We hope this newsletter finds you well. In this edition, we bring you important updates on various immigration matters. Please take a moment to review the following key highlights:
The H-1B Weighted Wage Lottery: Pros, Cons, and Legitimate Strategies to Improve Your Selection Odds
A Practitioner’s Perspective
Background:
Since USCIS implemented the wage-based selection system in March 2026, the H-1B cap lottery no longer operates as a pure random draw. Instead, registrations are ranked and selected based on the offered wage level relative to the Occupational Employment and Wage Statistics (OEWS) prevailing wage for the relevant occupation and geographic area. Higher wage levels get priority in selection before lower wage levels are considered.
The four wage tiers are:
- Wage Level IV (highest) is selected first. Level III is selected second. Level II is selected third. Level I (entry-level) is selected last, and only if the annual cap of 65,000 regular cap plus 20,000 U.S. master’s cap slots has not yet been filled.
The Case for the Weighted Wage System:
- Proponents of the system, including USCIS and many labor economists, offer several arguments in its favor.
- It prioritizes higher-skilled workers. In theory, higher wages correlate with greater specialization, experience, and economic contribution. Selecting Level IV and III workers first means the cap is more likely filled with senior engineers, specialized scientists, and experienced managers rather than entry-level graduates.
- It reduces lottery gaming and fraud. The old random lottery created incentives for staffing companies and body shops to flood the system with speculative registrations, sometimes for workers who had no genuine job offer or whose offer was designed purely to secure a registration slot. The wage-tiered system makes it significantly harder and more expensive to game through volume because higher wages cost real money.
- It aligns with broader immigration policy goals. The stated policy intent of the H-1B program is to admit workers who cannot easily be found in the domestic labor market. Highly compensated specialists are a closer fit to that intent than entry-level workers whose skills overlap heavily with the available U.S. workforce.

○ ○ ○

▶ **Work instruction 1**: From the H-1B newsletter, repeat the passage from "- It reduces" up to and including "cost real money.".
▶ **Work instruction 2**: List each argument that the H-1B newsletter gives in favor of the weighted wage system, using the opening sentence of each.
▶ **Work instruction 3**: Resume the H-1B newsletter immediately after its final sentence.
None of the rows are needed for working with the H-1B newsletter.

▶ **Available data**:
○ ○ ○

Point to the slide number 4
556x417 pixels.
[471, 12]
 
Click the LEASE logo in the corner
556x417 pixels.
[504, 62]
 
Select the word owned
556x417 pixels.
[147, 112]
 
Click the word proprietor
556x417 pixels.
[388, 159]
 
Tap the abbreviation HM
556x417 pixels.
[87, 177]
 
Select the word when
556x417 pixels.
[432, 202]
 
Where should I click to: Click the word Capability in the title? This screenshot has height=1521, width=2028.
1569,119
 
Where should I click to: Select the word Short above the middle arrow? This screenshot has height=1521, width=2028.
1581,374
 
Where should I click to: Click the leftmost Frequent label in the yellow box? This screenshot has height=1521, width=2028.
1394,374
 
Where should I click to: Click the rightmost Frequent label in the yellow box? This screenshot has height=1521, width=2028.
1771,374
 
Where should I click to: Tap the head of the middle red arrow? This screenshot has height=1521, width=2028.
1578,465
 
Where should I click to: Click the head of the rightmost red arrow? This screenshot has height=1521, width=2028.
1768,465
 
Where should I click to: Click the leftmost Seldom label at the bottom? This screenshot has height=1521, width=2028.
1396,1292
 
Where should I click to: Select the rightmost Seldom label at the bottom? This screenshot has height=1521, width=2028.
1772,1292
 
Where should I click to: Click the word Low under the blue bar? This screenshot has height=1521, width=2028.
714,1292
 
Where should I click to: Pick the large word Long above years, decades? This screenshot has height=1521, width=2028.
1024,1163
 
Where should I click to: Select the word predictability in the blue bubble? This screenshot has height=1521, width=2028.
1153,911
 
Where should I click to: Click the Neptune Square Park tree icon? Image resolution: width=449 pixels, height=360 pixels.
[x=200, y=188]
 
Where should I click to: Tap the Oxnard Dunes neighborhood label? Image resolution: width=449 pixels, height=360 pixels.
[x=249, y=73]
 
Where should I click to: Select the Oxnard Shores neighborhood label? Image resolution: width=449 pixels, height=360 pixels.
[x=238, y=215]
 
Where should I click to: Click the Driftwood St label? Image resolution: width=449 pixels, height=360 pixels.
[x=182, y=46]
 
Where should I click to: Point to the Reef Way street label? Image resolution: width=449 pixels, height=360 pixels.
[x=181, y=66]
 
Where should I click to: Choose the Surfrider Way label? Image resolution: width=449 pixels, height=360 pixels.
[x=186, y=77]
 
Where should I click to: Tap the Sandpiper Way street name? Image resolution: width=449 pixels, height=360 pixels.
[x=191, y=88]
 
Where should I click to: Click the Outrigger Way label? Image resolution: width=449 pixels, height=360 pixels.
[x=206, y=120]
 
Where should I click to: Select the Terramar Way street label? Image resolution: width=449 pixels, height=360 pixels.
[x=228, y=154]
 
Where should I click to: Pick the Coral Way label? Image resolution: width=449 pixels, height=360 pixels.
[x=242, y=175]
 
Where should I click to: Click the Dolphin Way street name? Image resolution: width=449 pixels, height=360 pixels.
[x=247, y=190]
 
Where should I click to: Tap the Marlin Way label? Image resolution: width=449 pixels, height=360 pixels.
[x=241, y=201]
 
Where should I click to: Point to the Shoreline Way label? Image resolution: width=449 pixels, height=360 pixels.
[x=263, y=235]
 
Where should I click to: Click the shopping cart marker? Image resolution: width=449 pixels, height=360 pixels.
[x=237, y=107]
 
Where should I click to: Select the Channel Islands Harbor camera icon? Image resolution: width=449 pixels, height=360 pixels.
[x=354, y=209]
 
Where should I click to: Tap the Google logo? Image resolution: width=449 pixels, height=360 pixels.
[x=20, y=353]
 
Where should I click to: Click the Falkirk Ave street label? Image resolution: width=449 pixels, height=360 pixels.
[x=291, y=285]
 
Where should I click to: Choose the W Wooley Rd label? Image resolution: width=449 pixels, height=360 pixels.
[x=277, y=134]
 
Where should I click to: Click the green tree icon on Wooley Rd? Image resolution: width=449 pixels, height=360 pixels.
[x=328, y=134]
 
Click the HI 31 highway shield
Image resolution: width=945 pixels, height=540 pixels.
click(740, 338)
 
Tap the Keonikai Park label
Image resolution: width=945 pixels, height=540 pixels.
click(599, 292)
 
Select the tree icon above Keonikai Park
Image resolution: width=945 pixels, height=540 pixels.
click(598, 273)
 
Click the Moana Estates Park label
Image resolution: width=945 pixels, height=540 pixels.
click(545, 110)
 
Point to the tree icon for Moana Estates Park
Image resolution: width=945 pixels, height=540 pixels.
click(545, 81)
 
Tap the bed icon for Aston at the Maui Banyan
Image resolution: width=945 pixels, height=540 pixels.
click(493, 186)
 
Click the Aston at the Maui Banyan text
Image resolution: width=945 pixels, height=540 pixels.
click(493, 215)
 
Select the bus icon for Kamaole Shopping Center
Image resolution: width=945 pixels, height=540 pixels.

○ ○ ○

▶ **Answer space 1**:
- It reduces lottery gaming and fraud. The old random lottery created incentives for staffing companies and body shops to flood the system with speculative registrations, sometimes for workers who had no genuine job offer or whose offer was designed purely to secure a registration slot. The wage-tiered system makes it significantly harder and more expensive to game through volume because higher wages cost real money.

▶ **Answer space 2**:
- It prioritizes higher-skilled workers.
- It reduces lottery gaming and fraud.
- It aligns with broader immigration policy goals.

▶ **Answer space 3**:
- It creates a more predictable outcome for premium employers. Large technology companies and financial institutions that routinely pay Level III and IV wages enjoy substantially higher selection rates, giving them greater workforce planning certainty.
The Case Against the Weighted Wage System:
- The system has drawn sharp criticism from employers, educators, and immigration practitioners alike, and the concerns are legitimate.
- It systematically excludes early-career talent. The vast majority of recent graduates from U.S. universities — including master’s and PhD holders — command Level I or Level II wages simply because of their limited work history, not their potential or their skill level. A brilliant computer science graduate from MIT or a newly minted data scientist starts at Level I regardless of talent. The system effectively tells U.S. universities and employers: train and recruit the best global talent you want, but don’t expect to retain them through the H-1B.
- It disadvantages smaller employers and nonprofits. A regional hospital, a mid-size tech startup, or a university research lab simply cannot compete on wages with Google, Amazon, or Goldman Sachs. The weighted lottery effectively concentrates H-1B access among a narrow band of large, cash-rich employers, undermining the program’s original design as a broadly accessible tool for employers of all sizes.
- It distorts wage data in harmful ways. Employers under pressure to hit a higher wage level may reclassify a position upward — paying a Level III wage for what is genuinely a Level II role—creating wage inflation for some workers while potentially disadvantaging others in the same occupation who are benchmarked against inflated prevailing wage data in subsequent years.
- It doesn’t actually measure skill, only compensation. Wage levels are a proxy for skill, not a direct measure of it. A pianist, a rural physician, a marine biologist, or a Nepali-speaking social worker may be extraordinarily specialized with no domestic equivalent but still command a modest wage because of the nature of their field. The system inadvertently favors high-paying industries over genuinely scarce skills.
- It has not eliminated fraud — it has shifted it. Rather than volume-based lottery fraud, the wage system has created incentives for wage inflation fraud, where employers fraudulently classify positions at a higher wage level than the actual job duties warrant. USCIS and DOL are now seeing more cases where the LCA wage level does not match the actual job description submitted in the I-129 petition, which creates serious legal exposure.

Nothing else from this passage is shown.